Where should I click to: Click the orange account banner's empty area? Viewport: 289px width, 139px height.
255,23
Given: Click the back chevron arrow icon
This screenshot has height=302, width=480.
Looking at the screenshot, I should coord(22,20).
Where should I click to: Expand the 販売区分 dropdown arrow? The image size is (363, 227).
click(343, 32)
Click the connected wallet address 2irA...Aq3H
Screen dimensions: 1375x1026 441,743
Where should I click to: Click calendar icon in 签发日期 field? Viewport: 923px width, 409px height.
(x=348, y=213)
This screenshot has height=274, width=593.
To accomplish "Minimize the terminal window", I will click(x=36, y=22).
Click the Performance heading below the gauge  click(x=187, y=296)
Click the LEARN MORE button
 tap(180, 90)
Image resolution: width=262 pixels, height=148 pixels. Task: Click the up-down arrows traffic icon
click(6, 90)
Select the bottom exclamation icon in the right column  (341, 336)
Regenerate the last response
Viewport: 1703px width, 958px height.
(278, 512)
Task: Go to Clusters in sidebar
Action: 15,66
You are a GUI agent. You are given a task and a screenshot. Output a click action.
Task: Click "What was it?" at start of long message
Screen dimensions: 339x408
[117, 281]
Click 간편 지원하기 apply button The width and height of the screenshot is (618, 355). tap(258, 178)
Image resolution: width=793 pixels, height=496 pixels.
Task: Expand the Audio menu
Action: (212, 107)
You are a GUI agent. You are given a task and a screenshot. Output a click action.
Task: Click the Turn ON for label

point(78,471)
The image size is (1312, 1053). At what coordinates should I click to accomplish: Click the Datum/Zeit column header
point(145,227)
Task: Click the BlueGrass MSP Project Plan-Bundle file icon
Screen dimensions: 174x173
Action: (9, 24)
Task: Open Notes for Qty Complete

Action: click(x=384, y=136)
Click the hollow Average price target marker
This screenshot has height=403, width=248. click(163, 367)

▶ **YOUR OBJECTIVE**
Put the lines above into a Markdown table with the columns Row and Line. Number each row and leave out the blank lines.

▶ **WRITTEN ANSWER**
| Row | Line |
|---|---|
| 1 | Where should I click to: Click the orange account banner's empty area? Viewport: 289px width, 139px height. |
| 2 | 255,23 |
| 3 | Given: Click the back chevron arrow icon |
| 4 | This screenshot has height=302, width=480. |
| 5 | Looking at the screenshot, I should coord(22,20). |
| 6 | Where should I click to: Expand the 販売区分 dropdown arrow? The image size is (363, 227). |
| 7 | click(343, 32) |
| 8 | Click the connected wallet address 2irA...Aq3H |
| 9 | Screen dimensions: 1375x1026 441,743 |
| 10 | Where should I click to: Click calendar icon in 签发日期 field? Viewport: 923px width, 409px height. |
| 11 | (x=348, y=213) |
| 12 | This screenshot has height=274, width=593. |
| 13 | To accomplish "Minimize the terminal window", I will click(x=36, y=22). |
| 14 | Click the Performance heading below the gauge  click(x=187, y=296) |
| 15 | Click the LEARN MORE button |
| 16 |  tap(180, 90) |
| 17 | Image resolution: width=262 pixels, height=148 pixels. Task: Click the up-down arrows traffic icon |
| 18 | click(6, 90) |
| 19 | Select the bottom exclamation icon in the right column  (341, 336) |
| 20 | Regenerate the last response |
| 21 | Viewport: 1703px width, 958px height. |
| 22 | (278, 512) |
| 23 | Task: Go to Clusters in sidebar |
| 24 | Action: 15,66 |
| 25 | You are a GUI agent. You are given a task and a screenshot. Output a click action. |
| 26 | Task: Click "What was it?" at start of long message |
| 27 | Screen dimensions: 339x408 |
| 28 | [117, 281] |
| 29 | Click 간편 지원하기 apply button The width and height of the screenshot is (618, 355). tap(258, 178) |
| 30 | Image resolution: width=793 pixels, height=496 pixels. |
| 31 | Task: Expand the Audio menu |
| 32 | Action: (212, 107) |
| 33 | You are a GUI agent. You are given a task and a screenshot. Output a click action. |
| 34 | Task: Click the Turn ON for label |
| 35 | point(78,471) |
| 36 | The image size is (1312, 1053). At what coordinates should I click to accomplish: Click the Datum/Zeit column header |
| 37 | point(145,227) |
| 38 | Task: Click the BlueGrass MSP Project Plan-Bundle file icon |
| 39 | Screen dimensions: 174x173 |
| 40 | Action: (9, 24) |
| 41 | Task: Open Notes for Qty Complete |
| 42 | Action: click(x=384, y=136) |
| 43 | Click the hollow Average price target marker |
| 44 | This screenshot has height=403, width=248. click(163, 367) |